Semilogarithmic representation of fluorescent surface staining by galectin-3 of human SW480 colon adenocarcinoma cells. The control value of cell positivity by the second-step reagent in the absence of lectin is given as a gray-shaded area and the 100% value (lectin staining in the absence of inhibitor) as a thick black line.
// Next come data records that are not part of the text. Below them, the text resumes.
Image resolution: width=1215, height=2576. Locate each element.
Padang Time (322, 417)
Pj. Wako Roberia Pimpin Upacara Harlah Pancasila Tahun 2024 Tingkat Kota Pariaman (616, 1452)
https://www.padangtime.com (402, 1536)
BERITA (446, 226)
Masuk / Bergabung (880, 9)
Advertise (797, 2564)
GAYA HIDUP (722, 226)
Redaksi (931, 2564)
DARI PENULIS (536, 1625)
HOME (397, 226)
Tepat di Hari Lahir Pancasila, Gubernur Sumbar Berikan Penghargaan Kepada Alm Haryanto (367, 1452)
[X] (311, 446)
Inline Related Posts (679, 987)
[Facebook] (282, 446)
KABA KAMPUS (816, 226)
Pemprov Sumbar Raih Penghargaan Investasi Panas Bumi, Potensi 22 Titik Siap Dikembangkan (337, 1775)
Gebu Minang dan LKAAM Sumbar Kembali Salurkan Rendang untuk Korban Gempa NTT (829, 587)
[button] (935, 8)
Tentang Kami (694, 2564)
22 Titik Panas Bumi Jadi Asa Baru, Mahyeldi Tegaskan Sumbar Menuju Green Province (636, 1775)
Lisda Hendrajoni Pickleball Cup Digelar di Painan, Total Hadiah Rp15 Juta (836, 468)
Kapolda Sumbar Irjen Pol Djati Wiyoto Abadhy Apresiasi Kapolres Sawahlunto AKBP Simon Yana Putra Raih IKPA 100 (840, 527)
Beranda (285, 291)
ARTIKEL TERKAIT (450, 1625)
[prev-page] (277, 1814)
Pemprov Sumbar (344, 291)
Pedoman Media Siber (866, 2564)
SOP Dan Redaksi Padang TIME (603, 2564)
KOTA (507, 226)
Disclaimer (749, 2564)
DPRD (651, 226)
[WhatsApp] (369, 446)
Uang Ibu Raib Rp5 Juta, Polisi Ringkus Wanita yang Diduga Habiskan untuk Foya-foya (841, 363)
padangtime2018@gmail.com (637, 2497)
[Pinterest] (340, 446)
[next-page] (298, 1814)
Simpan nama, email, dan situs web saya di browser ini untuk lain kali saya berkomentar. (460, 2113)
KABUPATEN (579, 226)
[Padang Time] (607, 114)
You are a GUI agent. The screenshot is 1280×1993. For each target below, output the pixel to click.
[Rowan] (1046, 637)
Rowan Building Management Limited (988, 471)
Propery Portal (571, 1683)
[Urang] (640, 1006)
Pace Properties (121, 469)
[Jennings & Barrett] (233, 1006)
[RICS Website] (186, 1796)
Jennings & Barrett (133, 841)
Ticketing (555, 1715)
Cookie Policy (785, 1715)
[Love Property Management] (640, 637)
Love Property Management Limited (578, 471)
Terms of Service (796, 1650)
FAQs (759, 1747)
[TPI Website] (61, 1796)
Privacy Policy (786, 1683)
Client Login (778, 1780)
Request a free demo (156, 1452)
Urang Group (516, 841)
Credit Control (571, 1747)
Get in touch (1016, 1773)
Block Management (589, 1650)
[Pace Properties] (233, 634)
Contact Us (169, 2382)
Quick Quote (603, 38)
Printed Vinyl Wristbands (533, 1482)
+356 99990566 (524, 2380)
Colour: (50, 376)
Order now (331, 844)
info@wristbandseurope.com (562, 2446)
Quantitative characteristics of binding (percentage of positive cells/mean fluorescence intensity) in each panel are given in the order of listing (from bottom to top, in coding of gray scaling or using dashed lines): (A) dependence of binding on lectin concentration (10, 4, 2, and 1 μg/mL), (B and C) inhibition of the extent of binding at 5 μg/mL galectin-3 by increasing the concentration of lactose (B, 0.2, 0.5, 1, and 2 mM) or N-acetylgalactosamine (C, 0.5, 1, 2, and 5 mM), and (D) inhibition of galectin-3 binding (5 μg/mL) by the nonglycosylated peptide (MUC1) at 1 mM and glycopeptide MUC1-Thr⁴ at 0.5 and 1 mM.

Figure 7

Semilogarithmic representation of fluorescent surface staining by the N-terminal domain of galectin-9 (A and B) or galectin-4 (C and D) using CHO wild-type cells (A and B) or human Capan-1 pancreatic adenocarcinoma cells expressing tumor suppressor p16^INK4a (C and D). (A and B) Inhibition of binding of the N-terminal domain of galectin-9 (2 μg/mL) by test compounds used at a constant concentration of 1 mM (A, GalNAc, Lac; B, MUC1, MUC1-Thr⁹, MUC1-Thr⁴, MUC1-Thr¹⁶). (C and D) Inhibition of binding of galectin-4 (5 μg/mL) by test compounds at a constant concentration of 1 mM (C, GalNAc, Lac; D, MUC1, MUC1-Thr⁹, MUC1-Thr⁴, MUC1-Thr¹⁶).